--- INPUT RECORDS Enclosed Below ---

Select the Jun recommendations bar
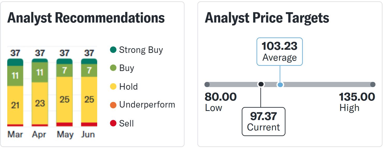Viewport: 383px width, 148px height. 89,93
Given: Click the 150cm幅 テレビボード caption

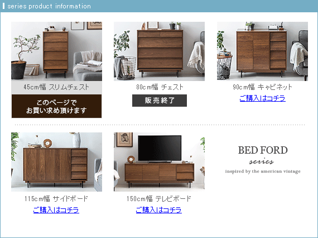Looking at the screenshot, I should [x=159, y=198].
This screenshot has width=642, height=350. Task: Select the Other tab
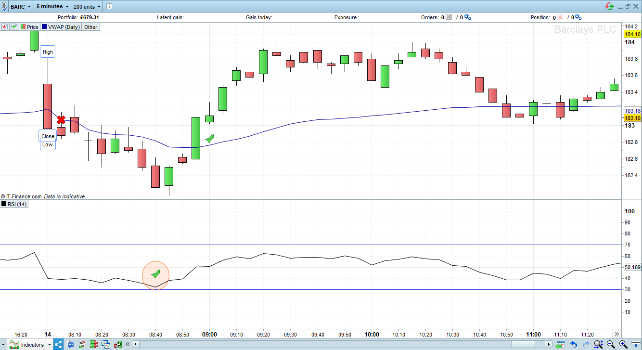point(90,26)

--- End of Enclosed INPUT RECORDS ---

◆ **WORK TO BE COMPLETED**
Omit each picture, then return all of the listing exactly as it stands.

◆ **ANSWER**
Select the Jun recommendations bar
Viewport: 383px width, 148px height. 89,93
Given: Click the 150cm幅 テレビボード caption

Looking at the screenshot, I should [x=159, y=198].
This screenshot has width=642, height=350. Task: Select the Other tab
point(90,26)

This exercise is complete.